As 2020 arrived, a chastened Vintage Cash Cow – having embraced the pain and learnt from it – seemed to miraculously turn a corner and move into an exciting new phase. With new sales and marketing strategies in place, even the pandemic – yet another potential wrecking ball – couldn’t knock it off its stride. David says: “Because of what we’d been through already, we were able to be pragmatic about the lockdowns and about what we could and could not change. We made fast decisions about furlough, didn’t panic, and tried to make the most of the slowdown. We redeveloped CRM processes and communications with a customer-first mindset. We shifted our messaging away from what we do, and more towards what the customer will do as a result of using us”.

By July 2020, the business was motoring. More than half the staff had been on furlough, but they could now be brought back. The company saw month-on-month growth in boxes from July to November. In the last two weeks of October the company hired ten more people and have continued to fill positions, bringing the combined headcount up to 65, double this time last year. David says: “Our biggest month was November 2020 with 2,700 customer boxes. But the numbers continue to grow and we’re now on course for more than 4,000 in March 2021.”

What’s more, the company has developed an exciting new partnership with the charity-shop sector. David explains, “We are working with over 1,900 charity shops, including Age UK, Sue Ryder Care, Mind, YMCA and Cats Protection. And we are preparing to launch the service with Oxfam, British Red Cross, Marie Curie, Mencap and Save the Children once charity shops have reopened. The lockdowns have forced charities to find new ways of selling their stock and we are well placed to help them. This will be huge for us going forward.” 

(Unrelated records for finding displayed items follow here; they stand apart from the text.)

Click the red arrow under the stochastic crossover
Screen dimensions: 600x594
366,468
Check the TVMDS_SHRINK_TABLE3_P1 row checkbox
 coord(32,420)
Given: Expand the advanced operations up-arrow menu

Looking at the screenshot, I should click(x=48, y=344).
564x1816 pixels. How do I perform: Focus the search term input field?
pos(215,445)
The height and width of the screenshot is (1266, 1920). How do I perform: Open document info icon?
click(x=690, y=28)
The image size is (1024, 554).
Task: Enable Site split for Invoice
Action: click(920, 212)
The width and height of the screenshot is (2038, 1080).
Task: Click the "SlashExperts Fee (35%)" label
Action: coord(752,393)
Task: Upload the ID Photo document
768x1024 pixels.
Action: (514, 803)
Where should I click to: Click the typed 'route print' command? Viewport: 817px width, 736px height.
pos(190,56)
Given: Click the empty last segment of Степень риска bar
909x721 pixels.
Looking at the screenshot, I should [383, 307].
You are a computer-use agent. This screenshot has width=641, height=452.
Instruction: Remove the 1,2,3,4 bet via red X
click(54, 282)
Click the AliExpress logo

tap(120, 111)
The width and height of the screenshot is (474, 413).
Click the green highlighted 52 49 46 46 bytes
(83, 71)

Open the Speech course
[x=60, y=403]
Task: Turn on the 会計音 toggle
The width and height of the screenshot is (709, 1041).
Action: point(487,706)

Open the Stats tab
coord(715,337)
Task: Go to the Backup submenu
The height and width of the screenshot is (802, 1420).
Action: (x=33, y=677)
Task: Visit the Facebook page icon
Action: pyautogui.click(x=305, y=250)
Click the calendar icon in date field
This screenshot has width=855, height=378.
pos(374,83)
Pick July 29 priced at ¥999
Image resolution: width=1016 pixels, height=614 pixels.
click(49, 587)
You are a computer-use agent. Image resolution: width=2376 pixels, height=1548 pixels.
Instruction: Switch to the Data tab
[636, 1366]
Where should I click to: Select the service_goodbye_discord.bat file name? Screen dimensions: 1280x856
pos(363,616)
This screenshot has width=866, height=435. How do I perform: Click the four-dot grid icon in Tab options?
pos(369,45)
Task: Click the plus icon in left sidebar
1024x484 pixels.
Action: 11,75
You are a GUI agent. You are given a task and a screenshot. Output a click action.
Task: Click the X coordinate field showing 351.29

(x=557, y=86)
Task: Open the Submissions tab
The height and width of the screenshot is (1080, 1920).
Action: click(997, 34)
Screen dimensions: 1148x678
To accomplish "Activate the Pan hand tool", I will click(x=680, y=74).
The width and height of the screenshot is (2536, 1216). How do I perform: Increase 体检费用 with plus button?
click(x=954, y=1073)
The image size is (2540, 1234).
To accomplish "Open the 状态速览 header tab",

Having flirted with disaster in both 2018 and 2019, Vintage Cash Cow rallied in 2020 and 2021 to push itself into a strong and exciting position. The new charity-sector partnership opens the door to over 11,000 charity shops with their constant flow of old items. What’s more, the UK is home to 21 million people aged over 50 – almost all of whom are potential Vintage Cash Cow customers. That’s a lot of cash in the attic! The amount of revenue that this business could unlock via expansion and a successful US launch is even more mind-boggling. The co-founders and their experienced Dutch investment team will no doubt look at America (and beyond) closely in coming years.

David concludes: “Right now, we feel like we’re in a strong position. We’ve got amazing backers and have come through a couple of sticky patches so we’re excited about the future. But we’re also realistic. We know that sh*t is around the corner. It always will be. It’s a fact of life when you run a business. But we accept it because we’ll learn from it and improve because of it.” 

By continuing to “embrace the pain and learn from it”, Vintage Cash Cow looks perfectly set to take the post-pandemic world by storm.